Twenty-three-year-old, Ashleigh Petrie nominated her mother as the sole beneficiary of her super. However, Ashleigh’s 63-year-old fiancé was successful in claiming her full super balance after she died in a car accident. Ashleigh was in a relationship with her fiancé, Rodney Higgins for only 7 months (living together for four of them). This story highlights the pitfalls and limitations to super fund death benefit nominations.
Superannuation doesn’t form part of your will
A super fund is a type of trust. That means that no one has entitlement to any super funds until the trustee makes an election to distribute monies i.e. pay a super benefit. As such, superannuation does not (initially) form part of your estate and therefore is not covered by your Will.
The trustee of your super fund must decide who is entitled to your super balance including any life insurance benefits (if the policy is held inside super).
Different types of nominations
There are two types of death benefit nominations:
As the name suggests, trustees are bound to follow the superannuant’s instructions as long as they comply with the super laws (SIS Act). Binding nominations can either be ‘lapsing’ or ‘non-lapsing’. Lapsing nominations are valid for up to three years but can be changed at any time. However, a lapsing nomination cannot be updated if the superannuant loses capacity (although their attorney may be able to update it).
Non-lapsing nominations do not need to be updated each year and therefor can offer a greater level of certainty for succession planning.
Non-binding nominations provide guidance to the trustee as to how to pay a death benefit. However, ultimately, the trustee still has discretion as to who to pay a benefit to.
If a person’s super is in pension phase, some super funds allow reversionary nominations. A reversionary nomination instructs the fund to continue paying a super pension to their nominated beneficiary such as their surviving spouse. Reversionary nominations offer few financial planning advantages.
Who can you nominate?
According to the super laws (SIS Act), super must be paid to your dependent/s. If you do not have any dependents, your super must then be paid to your Personal Legal Representative which is the executor (or administrator if you don’t have a will) of your estate. That is, super will then form part of the assets of your estate and will be dealt with according to your Will.
The super laws define a dependent to include (1) spouse including de facto relationships and same-sexual partners, (2) children of any age including step and/or adopted children or anyone deemed to be a child of the member under family law and/or (3) a person that was in an interdependent relationship with the member (which involves cohabitating with the member and one or both persons provide financial and domestic support).

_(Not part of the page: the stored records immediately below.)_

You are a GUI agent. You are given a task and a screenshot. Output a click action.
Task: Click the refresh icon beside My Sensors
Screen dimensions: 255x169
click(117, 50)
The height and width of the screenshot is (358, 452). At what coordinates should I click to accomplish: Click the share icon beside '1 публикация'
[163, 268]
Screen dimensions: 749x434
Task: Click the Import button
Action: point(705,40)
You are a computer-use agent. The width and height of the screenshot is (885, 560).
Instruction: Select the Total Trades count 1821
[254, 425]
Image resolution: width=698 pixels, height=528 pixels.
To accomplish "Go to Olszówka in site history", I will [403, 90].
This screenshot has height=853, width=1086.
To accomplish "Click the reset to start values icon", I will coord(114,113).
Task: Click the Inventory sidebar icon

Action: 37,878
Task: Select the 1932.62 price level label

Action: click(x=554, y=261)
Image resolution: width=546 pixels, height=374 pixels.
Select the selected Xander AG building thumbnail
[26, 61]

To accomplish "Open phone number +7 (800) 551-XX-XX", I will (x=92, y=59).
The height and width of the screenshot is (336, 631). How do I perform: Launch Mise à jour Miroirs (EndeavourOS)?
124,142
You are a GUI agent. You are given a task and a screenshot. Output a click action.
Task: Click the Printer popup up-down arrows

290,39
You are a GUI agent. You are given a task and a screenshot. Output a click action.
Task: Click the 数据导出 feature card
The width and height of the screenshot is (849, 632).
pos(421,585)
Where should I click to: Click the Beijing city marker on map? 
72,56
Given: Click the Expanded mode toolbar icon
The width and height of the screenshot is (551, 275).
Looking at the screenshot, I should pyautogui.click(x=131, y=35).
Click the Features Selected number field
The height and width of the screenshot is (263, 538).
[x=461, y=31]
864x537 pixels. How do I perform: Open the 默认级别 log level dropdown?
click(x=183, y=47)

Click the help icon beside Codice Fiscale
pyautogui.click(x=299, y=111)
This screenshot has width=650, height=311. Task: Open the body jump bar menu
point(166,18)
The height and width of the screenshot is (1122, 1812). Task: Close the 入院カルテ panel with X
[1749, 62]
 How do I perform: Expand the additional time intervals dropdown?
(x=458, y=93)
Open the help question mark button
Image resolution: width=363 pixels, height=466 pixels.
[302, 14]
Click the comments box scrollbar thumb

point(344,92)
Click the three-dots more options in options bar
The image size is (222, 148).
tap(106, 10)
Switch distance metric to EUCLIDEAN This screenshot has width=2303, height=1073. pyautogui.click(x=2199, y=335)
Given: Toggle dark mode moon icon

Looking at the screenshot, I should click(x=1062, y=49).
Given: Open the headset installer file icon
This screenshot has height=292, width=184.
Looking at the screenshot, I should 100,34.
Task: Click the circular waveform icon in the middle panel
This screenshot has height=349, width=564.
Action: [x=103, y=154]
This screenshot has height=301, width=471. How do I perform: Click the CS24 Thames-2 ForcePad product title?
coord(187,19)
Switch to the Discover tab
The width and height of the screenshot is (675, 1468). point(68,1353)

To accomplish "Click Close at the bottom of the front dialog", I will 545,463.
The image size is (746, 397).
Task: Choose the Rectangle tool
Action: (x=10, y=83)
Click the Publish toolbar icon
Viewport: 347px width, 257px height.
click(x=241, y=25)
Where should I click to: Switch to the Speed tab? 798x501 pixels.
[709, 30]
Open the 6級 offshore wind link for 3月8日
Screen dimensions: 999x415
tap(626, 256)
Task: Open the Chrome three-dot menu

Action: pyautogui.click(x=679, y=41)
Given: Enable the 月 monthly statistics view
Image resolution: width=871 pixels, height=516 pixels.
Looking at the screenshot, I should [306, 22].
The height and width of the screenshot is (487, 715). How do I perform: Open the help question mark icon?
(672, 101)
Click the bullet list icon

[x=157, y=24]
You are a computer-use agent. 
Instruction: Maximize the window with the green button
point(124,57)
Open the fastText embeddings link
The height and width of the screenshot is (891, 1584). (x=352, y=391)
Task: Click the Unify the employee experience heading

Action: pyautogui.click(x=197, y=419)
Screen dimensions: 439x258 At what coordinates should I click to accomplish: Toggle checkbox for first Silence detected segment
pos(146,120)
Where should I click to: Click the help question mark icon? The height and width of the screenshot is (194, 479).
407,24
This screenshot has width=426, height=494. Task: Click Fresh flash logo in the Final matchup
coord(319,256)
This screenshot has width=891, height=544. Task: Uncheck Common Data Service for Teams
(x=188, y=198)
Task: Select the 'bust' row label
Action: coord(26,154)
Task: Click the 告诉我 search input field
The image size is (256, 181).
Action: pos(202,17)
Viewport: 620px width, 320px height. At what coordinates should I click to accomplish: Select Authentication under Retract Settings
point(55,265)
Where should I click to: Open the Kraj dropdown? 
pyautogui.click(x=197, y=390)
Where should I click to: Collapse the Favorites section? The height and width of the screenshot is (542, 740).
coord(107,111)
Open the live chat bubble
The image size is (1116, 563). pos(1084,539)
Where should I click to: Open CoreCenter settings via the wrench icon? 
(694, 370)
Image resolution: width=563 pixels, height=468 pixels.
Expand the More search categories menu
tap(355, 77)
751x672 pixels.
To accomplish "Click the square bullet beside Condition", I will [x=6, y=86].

If the superannuant doesn’t have any dependents, the super benefit must be paid into the deceased’s estate (Personal Legal Representative) and they will be distributed according to their Will. If they don’t have a will, then benefits will be distributed according to the succession laws in that jurisdiction.
Who should you nominate?
A super benefit paid to a financial dependent will be received completely tax-free. It is important to note that a financial dependant must meet the Income Tax Act definition to avoid any tax. This differs from the super law definition.
According to tax law, a dependent is defined as a current or former spouse, a child under 18 years, anyone in an interdependent relationships or any person that was financially dependent on the deceased prior to death.
Therefore, to avoid a super benefit payment being taxed, generally, we advise our clients to nominate a financial beneficiary. Most people nominate their spouse.
How are benefit payments taxed otherwise?
If super is paid to a non-beneficiary, any tax liability is deducted by the estate before the payment is made to the beneficiary. The amount of tax depends on the benefits components:
- Tax free. This is usually the portion that has accumulated because of non-concessional contributions made after 30 June 2007. This component does not attract any tax.
- Taxable – taxed element. This element is usually accumulated because of making concessional contributions including employer contributions. This balance is taxed at a flat rate of 15%.
- Taxable – untaxed element. This element includes income or earnings which the super fund has not paid any tax on. This element is taxed at a flat rate of 30%.
When can things go wrong…
Returning to Ashleigh Petrie’s example which I cited at the beginning of this blog, it might now be obvious why her super fund paid the benefit to her fiancé. The reason was that her mother did not meet the definition of a dependent whereas her fiancé did. What she should have done is nominated her Personal Legal Representative i.e. her estate. Her (valid) Will could have nominated her mother as the sole beneficiary and her wishes would have been carried out.
Care should be taken when completing super benefit nominations. You should make sure they are completed correctly, up-to-date and adequately witnessed (usually by two adults that are not beneficiaries).
SMSF’s offer some advantages here
Self Managed Super Fund death benefit nominations offer some advantages.
Firstly, they do not lapse after three years.
Secondly, they do not have to comply with the super dependency laws, as long as the SMSF Deed doesn’t specifically require it. This means that a SMSF member may complete a binding death benefit nomination, nominate a non-dependent and the trustee is obligated to follow those instructions.
Check your super benefit nominations this week
Unfortunately, non-existent or inadequate super death benefit nominations are not uncommon. Once you know what you are doing, they are usually easy to check and update if necessary. I suggest you check that your nominations are current and accurate this week. Most super funds allow you to do that online but you’ll need to complete a paper form if you need to complete a new nomination.